-- Opening Marker --

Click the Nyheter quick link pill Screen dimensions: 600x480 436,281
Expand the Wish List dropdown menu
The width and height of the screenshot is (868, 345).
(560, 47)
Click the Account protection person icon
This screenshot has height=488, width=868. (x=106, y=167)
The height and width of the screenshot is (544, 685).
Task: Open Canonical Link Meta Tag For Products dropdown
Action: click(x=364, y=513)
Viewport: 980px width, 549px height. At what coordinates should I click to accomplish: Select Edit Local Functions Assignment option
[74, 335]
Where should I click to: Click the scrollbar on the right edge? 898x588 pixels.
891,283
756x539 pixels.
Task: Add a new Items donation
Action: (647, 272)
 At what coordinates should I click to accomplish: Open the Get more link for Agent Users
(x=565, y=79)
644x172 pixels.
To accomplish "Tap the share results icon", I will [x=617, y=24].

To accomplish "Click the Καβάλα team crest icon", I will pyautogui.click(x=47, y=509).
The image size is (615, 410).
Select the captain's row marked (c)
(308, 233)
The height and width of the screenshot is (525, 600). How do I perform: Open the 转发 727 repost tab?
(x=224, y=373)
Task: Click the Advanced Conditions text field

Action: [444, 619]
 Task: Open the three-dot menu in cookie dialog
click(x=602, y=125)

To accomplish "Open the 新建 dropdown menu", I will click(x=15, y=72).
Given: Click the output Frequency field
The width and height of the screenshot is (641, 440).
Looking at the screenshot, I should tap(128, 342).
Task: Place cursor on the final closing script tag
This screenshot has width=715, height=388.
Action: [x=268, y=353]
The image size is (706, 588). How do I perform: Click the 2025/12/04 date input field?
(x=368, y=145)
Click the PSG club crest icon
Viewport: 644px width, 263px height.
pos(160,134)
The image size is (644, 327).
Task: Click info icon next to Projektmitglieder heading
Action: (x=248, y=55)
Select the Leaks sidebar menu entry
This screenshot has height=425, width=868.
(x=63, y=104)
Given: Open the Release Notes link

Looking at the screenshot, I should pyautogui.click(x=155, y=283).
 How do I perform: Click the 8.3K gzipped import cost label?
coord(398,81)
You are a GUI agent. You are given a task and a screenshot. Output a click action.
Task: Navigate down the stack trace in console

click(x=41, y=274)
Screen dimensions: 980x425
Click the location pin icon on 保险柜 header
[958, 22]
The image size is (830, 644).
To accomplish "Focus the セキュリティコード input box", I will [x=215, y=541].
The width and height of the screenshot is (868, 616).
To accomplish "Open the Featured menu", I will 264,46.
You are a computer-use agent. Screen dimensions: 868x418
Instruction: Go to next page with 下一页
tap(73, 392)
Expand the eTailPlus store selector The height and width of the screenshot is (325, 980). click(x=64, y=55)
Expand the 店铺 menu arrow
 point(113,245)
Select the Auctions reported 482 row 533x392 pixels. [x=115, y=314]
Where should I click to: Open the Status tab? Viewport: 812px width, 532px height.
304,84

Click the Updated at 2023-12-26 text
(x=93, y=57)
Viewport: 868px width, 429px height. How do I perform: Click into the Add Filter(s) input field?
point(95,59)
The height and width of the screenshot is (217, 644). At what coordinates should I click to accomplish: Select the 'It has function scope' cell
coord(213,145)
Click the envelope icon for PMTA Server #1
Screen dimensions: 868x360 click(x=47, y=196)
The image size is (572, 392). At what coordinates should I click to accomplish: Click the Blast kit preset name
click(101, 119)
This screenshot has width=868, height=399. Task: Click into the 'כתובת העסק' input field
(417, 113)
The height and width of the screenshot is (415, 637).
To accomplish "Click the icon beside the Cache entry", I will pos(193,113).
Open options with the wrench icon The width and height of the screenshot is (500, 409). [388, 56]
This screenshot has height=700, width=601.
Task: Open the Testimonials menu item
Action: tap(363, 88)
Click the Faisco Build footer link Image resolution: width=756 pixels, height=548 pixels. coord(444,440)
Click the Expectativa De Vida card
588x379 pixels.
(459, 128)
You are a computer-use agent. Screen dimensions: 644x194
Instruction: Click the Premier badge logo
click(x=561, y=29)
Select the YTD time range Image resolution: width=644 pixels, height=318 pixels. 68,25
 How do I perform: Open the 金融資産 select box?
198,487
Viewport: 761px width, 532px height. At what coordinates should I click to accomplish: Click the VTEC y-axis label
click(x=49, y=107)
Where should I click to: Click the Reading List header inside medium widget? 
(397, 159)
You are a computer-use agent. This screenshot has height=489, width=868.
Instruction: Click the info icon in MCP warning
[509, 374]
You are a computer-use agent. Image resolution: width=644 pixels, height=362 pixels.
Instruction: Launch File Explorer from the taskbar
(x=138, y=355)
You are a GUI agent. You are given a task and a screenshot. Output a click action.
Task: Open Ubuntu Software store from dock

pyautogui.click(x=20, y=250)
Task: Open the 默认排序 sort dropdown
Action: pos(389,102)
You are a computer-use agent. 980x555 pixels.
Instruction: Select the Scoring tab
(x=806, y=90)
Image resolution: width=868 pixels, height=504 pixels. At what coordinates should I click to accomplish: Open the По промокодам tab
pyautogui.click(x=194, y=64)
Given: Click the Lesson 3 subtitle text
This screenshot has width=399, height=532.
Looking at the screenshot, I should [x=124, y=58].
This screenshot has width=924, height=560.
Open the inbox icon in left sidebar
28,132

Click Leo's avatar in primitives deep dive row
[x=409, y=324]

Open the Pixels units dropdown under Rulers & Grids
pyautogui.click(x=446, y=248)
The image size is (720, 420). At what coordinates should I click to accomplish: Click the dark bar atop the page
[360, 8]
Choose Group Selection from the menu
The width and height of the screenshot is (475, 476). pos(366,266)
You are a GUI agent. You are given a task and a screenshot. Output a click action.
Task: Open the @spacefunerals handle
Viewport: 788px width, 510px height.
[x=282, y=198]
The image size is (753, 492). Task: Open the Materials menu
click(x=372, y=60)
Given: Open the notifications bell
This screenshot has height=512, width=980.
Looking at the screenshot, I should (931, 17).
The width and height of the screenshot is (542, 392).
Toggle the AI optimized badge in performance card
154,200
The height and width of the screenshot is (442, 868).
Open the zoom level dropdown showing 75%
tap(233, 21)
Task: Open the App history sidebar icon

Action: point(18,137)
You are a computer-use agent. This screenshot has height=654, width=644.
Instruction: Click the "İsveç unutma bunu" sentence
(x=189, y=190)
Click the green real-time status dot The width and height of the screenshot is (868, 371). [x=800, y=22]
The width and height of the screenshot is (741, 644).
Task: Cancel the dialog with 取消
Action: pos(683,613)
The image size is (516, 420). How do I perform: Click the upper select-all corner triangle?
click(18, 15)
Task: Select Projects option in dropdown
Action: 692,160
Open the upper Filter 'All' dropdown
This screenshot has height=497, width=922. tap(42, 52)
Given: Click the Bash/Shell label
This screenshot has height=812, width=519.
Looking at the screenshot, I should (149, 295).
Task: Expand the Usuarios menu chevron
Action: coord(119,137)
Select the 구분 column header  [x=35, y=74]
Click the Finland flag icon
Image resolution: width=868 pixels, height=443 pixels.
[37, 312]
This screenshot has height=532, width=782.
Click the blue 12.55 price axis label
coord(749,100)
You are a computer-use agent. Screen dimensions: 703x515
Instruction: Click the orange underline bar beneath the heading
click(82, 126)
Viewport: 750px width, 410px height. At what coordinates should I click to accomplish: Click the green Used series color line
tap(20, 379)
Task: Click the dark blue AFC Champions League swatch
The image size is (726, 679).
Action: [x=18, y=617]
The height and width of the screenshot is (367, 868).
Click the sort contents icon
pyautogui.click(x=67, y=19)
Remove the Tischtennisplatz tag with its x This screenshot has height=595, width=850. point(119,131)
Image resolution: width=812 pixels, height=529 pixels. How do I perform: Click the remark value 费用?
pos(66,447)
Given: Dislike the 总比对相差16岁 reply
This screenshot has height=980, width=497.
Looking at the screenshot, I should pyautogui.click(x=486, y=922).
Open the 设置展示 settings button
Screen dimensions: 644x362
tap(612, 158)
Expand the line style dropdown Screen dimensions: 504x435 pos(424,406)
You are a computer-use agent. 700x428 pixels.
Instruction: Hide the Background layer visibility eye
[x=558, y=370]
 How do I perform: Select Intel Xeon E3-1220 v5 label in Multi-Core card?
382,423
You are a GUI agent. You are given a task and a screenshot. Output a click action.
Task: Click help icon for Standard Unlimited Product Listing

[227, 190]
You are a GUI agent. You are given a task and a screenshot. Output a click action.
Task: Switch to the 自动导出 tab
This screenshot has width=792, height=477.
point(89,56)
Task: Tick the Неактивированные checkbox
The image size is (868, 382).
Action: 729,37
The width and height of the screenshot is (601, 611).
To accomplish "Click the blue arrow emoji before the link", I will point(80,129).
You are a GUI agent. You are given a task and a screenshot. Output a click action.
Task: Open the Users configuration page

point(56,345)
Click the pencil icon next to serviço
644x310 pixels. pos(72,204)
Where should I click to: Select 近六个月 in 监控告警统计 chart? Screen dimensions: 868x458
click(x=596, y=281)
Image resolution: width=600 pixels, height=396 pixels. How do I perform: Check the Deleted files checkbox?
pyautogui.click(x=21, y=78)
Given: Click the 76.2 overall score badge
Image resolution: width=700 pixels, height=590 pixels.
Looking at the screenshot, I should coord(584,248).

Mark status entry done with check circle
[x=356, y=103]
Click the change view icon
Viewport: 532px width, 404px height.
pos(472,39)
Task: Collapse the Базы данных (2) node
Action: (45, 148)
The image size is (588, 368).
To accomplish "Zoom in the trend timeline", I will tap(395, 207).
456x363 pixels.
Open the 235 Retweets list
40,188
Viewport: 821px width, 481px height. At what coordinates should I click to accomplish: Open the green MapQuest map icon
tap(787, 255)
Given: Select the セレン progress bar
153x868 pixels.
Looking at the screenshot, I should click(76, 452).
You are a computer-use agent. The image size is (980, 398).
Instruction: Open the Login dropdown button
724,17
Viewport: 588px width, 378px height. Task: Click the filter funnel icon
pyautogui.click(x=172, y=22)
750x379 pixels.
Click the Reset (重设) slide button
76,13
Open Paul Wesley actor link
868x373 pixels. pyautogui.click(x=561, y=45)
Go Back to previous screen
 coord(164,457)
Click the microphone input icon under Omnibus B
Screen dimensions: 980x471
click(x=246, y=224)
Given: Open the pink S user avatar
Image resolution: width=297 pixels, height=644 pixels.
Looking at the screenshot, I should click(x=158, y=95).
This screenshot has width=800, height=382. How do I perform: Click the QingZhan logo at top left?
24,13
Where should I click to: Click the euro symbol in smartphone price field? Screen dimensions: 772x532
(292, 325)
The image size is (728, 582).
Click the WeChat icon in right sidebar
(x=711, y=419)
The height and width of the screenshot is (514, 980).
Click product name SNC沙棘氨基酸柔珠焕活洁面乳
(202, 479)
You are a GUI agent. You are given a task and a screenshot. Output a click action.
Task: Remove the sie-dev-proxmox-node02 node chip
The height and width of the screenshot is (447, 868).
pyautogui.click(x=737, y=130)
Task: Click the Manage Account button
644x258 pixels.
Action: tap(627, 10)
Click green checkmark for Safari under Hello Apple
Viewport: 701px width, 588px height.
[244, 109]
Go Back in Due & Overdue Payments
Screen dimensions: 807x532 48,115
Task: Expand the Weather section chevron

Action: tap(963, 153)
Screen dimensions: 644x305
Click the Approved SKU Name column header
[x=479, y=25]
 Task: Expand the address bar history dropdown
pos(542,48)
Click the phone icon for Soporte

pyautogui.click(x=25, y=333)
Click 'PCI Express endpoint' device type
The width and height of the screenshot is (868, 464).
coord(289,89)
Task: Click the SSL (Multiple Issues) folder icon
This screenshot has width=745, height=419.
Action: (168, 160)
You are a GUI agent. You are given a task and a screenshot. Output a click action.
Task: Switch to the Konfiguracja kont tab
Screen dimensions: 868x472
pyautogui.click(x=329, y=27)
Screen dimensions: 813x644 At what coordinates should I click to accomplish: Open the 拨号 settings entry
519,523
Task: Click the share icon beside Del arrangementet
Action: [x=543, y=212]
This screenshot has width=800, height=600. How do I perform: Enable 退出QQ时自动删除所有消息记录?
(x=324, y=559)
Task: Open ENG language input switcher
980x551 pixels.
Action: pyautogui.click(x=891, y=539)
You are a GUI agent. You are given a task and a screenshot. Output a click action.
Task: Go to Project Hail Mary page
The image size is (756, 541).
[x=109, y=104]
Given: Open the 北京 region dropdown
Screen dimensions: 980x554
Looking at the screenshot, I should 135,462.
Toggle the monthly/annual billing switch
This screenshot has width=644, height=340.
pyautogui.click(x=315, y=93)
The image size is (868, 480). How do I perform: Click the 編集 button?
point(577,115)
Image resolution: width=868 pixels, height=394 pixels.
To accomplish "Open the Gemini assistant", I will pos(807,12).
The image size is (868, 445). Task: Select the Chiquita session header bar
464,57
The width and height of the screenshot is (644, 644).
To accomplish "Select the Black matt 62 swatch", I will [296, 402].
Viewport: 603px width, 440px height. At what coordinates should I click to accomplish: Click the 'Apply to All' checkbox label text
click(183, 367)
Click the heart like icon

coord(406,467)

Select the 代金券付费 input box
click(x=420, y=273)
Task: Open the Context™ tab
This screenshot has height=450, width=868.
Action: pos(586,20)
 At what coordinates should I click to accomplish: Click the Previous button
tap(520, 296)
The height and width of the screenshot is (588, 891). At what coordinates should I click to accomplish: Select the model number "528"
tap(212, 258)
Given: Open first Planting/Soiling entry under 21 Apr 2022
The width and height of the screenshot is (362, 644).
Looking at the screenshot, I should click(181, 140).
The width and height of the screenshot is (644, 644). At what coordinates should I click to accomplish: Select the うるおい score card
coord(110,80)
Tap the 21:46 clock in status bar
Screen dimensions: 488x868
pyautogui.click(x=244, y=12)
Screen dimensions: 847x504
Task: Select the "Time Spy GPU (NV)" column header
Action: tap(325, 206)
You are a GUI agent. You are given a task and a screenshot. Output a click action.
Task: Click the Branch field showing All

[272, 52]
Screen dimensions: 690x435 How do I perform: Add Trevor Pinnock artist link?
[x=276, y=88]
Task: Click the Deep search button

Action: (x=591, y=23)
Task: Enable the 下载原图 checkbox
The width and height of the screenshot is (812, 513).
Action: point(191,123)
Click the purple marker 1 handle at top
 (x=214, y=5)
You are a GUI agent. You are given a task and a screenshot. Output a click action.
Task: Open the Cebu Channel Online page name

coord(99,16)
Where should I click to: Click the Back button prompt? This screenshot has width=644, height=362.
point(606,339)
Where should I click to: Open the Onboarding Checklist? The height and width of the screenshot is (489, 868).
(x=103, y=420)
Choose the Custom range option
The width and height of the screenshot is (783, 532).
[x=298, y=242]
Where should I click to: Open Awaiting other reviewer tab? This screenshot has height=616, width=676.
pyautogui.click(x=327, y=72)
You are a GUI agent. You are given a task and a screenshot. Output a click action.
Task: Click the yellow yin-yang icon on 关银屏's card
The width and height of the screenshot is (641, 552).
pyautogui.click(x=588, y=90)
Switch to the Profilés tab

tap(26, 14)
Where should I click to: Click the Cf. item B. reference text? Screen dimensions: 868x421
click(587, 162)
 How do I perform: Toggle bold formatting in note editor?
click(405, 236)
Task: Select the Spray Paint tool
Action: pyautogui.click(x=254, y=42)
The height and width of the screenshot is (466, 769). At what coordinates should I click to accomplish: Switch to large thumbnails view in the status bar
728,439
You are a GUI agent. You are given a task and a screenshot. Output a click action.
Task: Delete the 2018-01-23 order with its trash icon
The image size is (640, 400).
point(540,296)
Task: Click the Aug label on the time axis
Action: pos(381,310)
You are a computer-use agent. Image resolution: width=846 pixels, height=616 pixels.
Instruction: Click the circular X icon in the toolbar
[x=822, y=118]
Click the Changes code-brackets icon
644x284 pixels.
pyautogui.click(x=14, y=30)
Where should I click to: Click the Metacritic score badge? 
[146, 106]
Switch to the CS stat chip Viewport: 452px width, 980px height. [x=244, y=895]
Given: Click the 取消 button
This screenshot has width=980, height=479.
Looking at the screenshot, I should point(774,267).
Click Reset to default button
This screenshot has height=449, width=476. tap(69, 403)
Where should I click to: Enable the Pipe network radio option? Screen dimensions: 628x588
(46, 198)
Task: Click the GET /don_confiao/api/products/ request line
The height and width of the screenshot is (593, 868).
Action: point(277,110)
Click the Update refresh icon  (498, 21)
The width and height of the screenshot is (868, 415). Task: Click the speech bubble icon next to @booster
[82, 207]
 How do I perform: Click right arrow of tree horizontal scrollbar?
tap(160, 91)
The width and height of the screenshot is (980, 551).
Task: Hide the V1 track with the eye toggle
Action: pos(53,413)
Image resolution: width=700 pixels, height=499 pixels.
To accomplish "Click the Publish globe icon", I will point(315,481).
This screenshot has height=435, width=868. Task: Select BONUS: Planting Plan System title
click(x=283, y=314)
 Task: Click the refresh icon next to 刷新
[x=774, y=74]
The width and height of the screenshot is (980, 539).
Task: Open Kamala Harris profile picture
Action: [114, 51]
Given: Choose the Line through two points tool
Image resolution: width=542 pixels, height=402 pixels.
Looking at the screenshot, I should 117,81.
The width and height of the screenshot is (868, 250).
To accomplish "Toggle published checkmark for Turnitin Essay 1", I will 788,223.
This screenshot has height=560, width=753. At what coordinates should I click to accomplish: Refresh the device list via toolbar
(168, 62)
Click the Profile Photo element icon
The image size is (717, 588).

-- Closing Marker --

**ASSIGNED TASK:** Pick out the lines above containing the word "chip", then copy them.

**ANSWER TO THIS TASK:**
Task: Remove the sie-dev-proxmox-node02 node chip
Switch to the CS stat chip Viewport: 452px width, 980px height. [x=244, y=895]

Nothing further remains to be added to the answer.